The planned meeting between the French head of state and the boss of one of the world’s 10 largest investor-controlled corporations follows a weekend of high political and corporate drama.
Immelt arrived in Paris to hammer out a $13 billion deal to buy Alstom’s power turbines business after news of talks between the French trains-to-turbines group and the U.S. industrial and financial giant GE late last week.
His arrival coincided with political uproar over the potential loss of a national champion and the emergence of a rival proposal involving German group Siemens.
Siemens, like Alstom, makes high speed trains and other railway rolling stock as well as power station turbines, and is proposing a swap of assets that would make Alstom a more significant rail transport player while enhancing its own turbines and power grid equipment business.

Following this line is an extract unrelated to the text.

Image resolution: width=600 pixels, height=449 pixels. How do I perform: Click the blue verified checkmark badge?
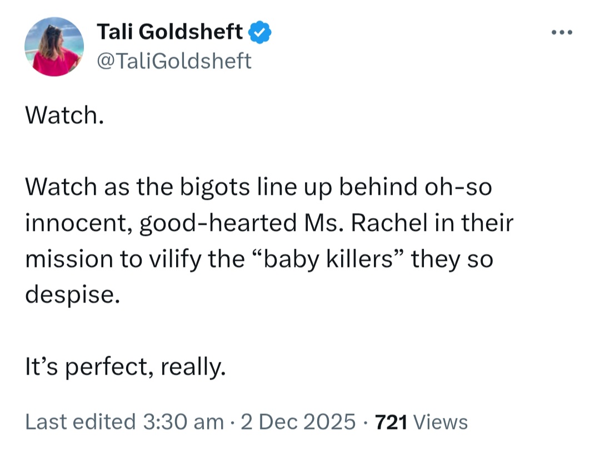coord(260,32)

Alstom needs a partner one way or another. Suffering from heavy debts and a downturn in orders, it was bailed out by the French government once already in 2004. Sources familiar with the GE-Alstom talks that came to light late last week say they have been going on for months and are very advanced.
Montebourg said the Siemens proposal would create “two European and global champions in the energy and transport domain,” and warned that the government on which Alstom relies for much of its business would not accept a sale of Alstom’s power business - especially the sensitive nuclear portion - “in haste”.
“GE and Alstom have their calendar, which is that of shareholders, but the French government has its own, which is that of economic sovereignty,” Montebourg said in a statement, providing the first official confirmation of GE’s offer.
GE has declined to comment throughout. Alstom has also declined to go into detail about its discussions, but said in a statement on Sunday it would ask for a suspension of its shares until Wednesday while it considers its options. Siemens said on Sunday it had written a letter to Alstom about “strategic opportunities” but also did not go into detail.